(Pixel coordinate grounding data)
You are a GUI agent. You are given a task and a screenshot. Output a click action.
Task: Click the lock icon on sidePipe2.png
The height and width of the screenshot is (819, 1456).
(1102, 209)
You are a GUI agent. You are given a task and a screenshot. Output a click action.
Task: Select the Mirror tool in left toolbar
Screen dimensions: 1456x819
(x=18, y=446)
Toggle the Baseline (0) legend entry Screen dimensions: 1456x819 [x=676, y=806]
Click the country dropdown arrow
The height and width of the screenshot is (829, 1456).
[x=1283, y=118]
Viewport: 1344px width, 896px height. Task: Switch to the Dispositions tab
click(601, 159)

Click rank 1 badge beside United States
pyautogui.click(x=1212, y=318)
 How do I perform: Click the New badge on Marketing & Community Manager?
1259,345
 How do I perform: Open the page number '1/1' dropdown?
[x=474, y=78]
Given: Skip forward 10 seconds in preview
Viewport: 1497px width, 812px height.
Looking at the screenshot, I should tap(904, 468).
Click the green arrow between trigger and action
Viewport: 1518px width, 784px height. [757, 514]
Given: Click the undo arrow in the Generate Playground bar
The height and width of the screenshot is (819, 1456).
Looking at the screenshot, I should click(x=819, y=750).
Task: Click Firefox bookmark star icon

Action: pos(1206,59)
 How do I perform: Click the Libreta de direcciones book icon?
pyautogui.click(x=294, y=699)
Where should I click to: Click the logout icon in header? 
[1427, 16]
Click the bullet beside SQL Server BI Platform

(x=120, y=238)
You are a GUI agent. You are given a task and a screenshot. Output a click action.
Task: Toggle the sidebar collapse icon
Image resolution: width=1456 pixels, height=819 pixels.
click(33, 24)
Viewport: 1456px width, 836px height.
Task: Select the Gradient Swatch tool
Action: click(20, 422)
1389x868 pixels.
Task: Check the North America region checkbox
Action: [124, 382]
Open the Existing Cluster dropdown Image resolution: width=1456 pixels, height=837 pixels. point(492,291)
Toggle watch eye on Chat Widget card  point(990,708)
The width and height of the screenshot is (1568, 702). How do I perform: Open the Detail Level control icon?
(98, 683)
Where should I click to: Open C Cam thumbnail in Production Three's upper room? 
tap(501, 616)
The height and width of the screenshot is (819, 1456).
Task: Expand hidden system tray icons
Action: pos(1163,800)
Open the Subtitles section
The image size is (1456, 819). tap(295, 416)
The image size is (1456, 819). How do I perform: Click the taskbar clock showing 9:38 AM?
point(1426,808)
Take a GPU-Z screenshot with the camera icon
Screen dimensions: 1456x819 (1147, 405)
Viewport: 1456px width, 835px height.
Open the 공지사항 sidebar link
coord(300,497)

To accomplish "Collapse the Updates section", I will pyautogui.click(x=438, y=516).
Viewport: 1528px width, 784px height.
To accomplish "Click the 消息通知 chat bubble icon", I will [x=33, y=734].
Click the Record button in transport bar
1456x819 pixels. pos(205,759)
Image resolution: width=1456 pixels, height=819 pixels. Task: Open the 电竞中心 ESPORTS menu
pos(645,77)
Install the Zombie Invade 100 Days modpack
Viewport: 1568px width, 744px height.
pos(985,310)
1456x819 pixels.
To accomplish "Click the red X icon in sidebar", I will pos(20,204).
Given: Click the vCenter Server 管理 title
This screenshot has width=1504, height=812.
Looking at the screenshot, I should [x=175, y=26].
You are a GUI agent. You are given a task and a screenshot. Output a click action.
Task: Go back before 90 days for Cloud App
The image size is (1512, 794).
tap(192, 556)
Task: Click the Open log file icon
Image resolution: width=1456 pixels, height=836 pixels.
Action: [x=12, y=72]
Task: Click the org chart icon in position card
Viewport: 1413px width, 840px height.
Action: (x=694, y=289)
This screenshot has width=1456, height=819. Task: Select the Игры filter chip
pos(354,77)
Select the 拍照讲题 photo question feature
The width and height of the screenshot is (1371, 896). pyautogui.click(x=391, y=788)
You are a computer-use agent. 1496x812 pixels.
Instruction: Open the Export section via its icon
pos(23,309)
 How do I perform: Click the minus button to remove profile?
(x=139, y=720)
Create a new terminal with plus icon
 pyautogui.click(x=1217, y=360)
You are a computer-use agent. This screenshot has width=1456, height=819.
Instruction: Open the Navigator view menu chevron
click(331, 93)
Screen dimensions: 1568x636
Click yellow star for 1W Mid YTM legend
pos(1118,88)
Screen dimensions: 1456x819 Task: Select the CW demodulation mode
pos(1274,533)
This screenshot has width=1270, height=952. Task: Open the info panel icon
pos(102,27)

**Task details**: Within the records above, each line containing "will" is to be returned.

**Response area**:
To accomplish "Collapse the Updates section", I will pyautogui.click(x=438, y=516).
To accomplish "Click the 消息通知 chat bubble icon", I will [x=33, y=734].
To accomplish "Click the red X icon in sidebar", I will pos(20,204).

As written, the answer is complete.